PROBLEM DETAILS
Do not copy the pictures. Write out the lines from the start of the entries through the line containing "כרטיס טיסות סודיות (448, 621)".

Stored data:

····················

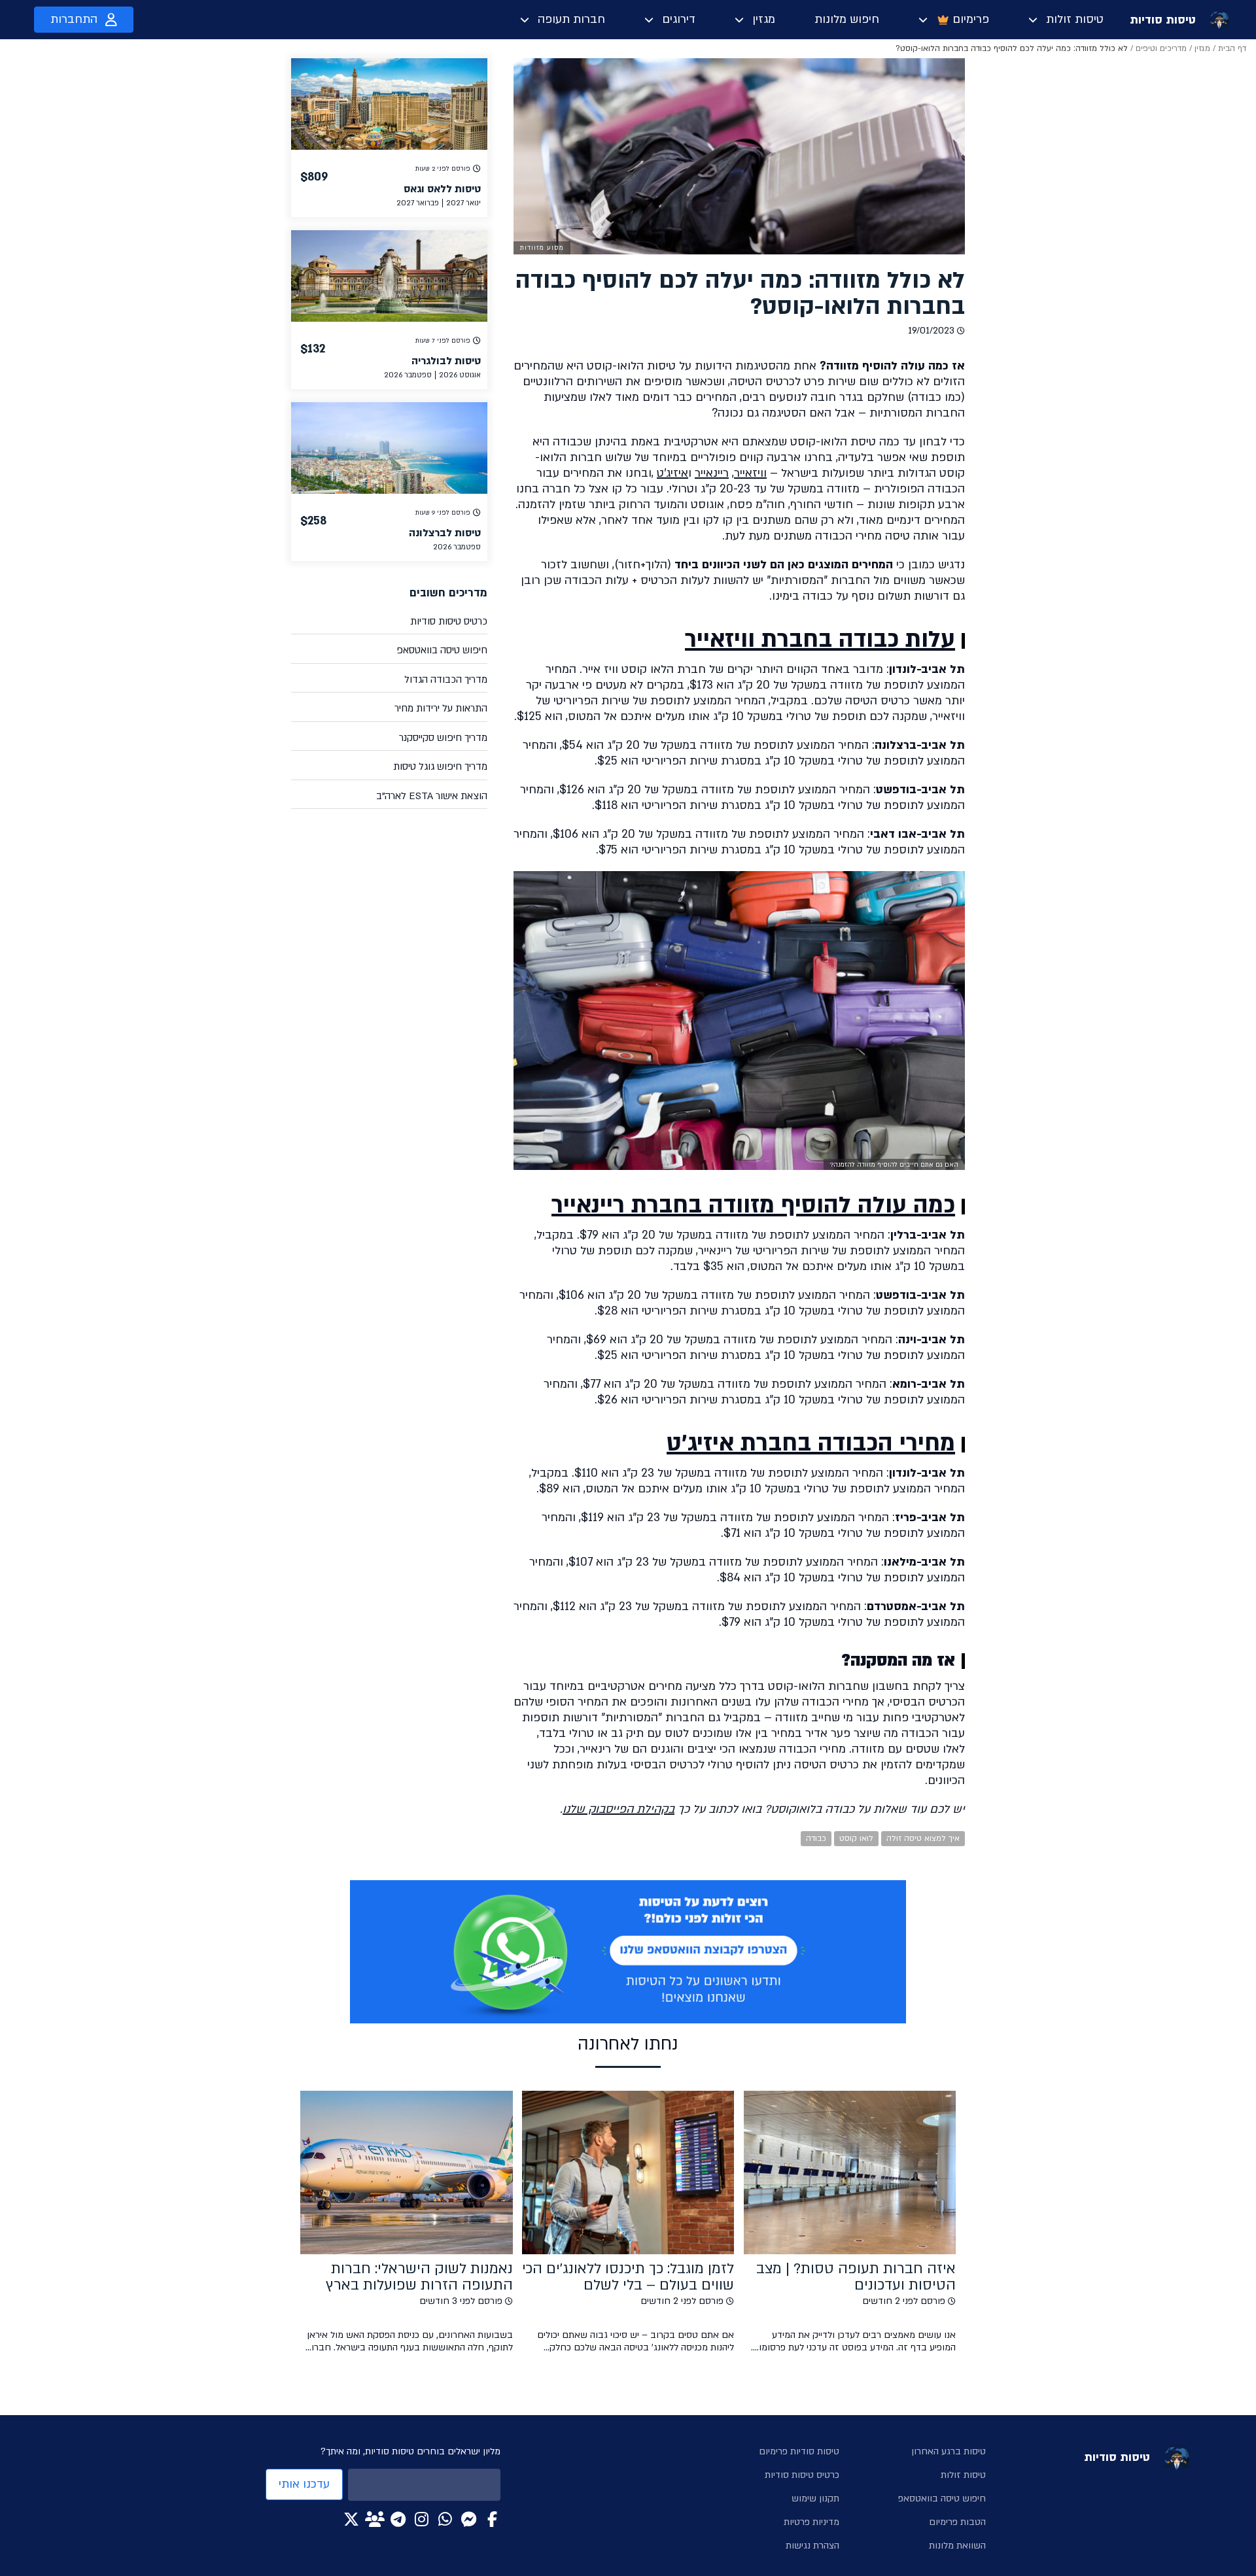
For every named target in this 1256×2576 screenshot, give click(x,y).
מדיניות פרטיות (811, 2522)
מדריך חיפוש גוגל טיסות (440, 766)
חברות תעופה (571, 19)
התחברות (73, 19)
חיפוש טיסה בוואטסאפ (441, 650)
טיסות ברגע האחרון (948, 2451)
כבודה (816, 1838)
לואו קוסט (856, 1838)
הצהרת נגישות (812, 2545)
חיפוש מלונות (846, 19)
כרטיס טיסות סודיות (448, 621)
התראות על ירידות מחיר (440, 708)
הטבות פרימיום (957, 2522)
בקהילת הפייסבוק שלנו (618, 1809)
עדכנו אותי (304, 2484)
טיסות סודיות (1163, 19)
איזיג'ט (672, 473)
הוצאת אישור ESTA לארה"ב (431, 795)
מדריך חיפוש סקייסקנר (443, 737)
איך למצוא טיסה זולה (923, 1838)
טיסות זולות (1075, 19)
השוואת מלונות (957, 2545)
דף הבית (1232, 48)
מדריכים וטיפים (1161, 48)
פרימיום (970, 19)
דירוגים (678, 19)
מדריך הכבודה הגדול (445, 679)
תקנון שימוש (815, 2498)
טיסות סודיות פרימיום (799, 2451)
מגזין (763, 19)
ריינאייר (712, 473)
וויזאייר (750, 473)
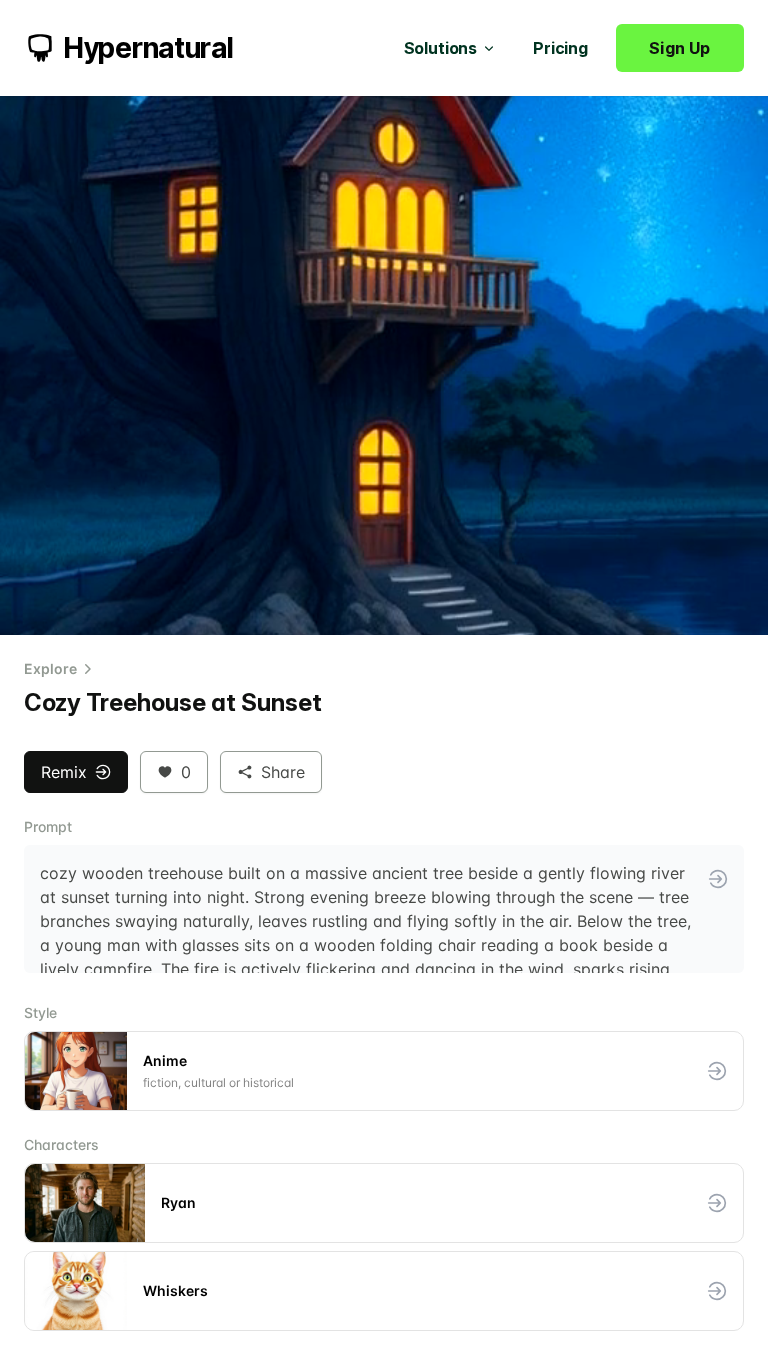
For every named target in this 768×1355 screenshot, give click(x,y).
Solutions (441, 48)
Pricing (560, 48)
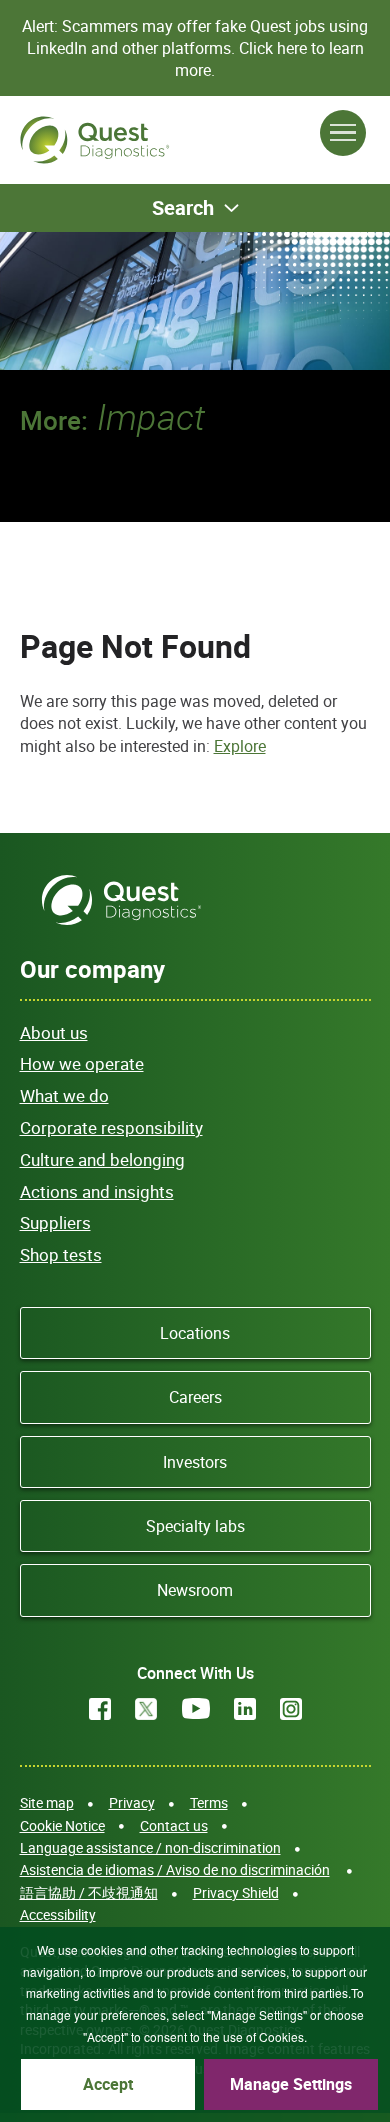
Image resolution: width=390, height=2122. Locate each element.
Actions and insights (97, 1191)
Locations (195, 1333)
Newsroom (195, 1590)
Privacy (132, 1802)
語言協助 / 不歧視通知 (89, 1892)
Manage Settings (291, 2084)
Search (183, 207)
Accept (108, 2084)
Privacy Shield (236, 1892)
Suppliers (55, 1222)
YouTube (196, 1709)
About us (54, 1032)
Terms (209, 1802)
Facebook (100, 1709)
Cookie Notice (62, 1825)
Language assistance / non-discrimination (150, 1847)
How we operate (82, 1063)
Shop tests (61, 1254)
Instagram (291, 1709)
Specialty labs (195, 1526)
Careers (195, 1397)
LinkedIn (245, 1709)
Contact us (174, 1825)
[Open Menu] (343, 133)
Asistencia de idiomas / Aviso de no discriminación (175, 1869)
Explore (240, 746)
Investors (195, 1462)
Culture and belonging (102, 1159)
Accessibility (58, 1914)
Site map (47, 1802)
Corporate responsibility (111, 1127)
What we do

····················

SOLUTION
For every named target in this 1256×2576 screenshot, give click(x,y).
מדיניות פרטיות (811, 2522)
מדריך חיפוש גוגל טיסות (440, 766)
חברות תעופה (571, 19)
התחברות (73, 19)
חיפוש טיסה בוואטסאפ (441, 650)
טיסות ברגע האחרון (948, 2451)
כבודה (816, 1838)
לואו קוסט (856, 1838)
הצהרת נגישות (812, 2545)
חיפוש מלונות (846, 19)
כרטיס טיסות סודיות (448, 621)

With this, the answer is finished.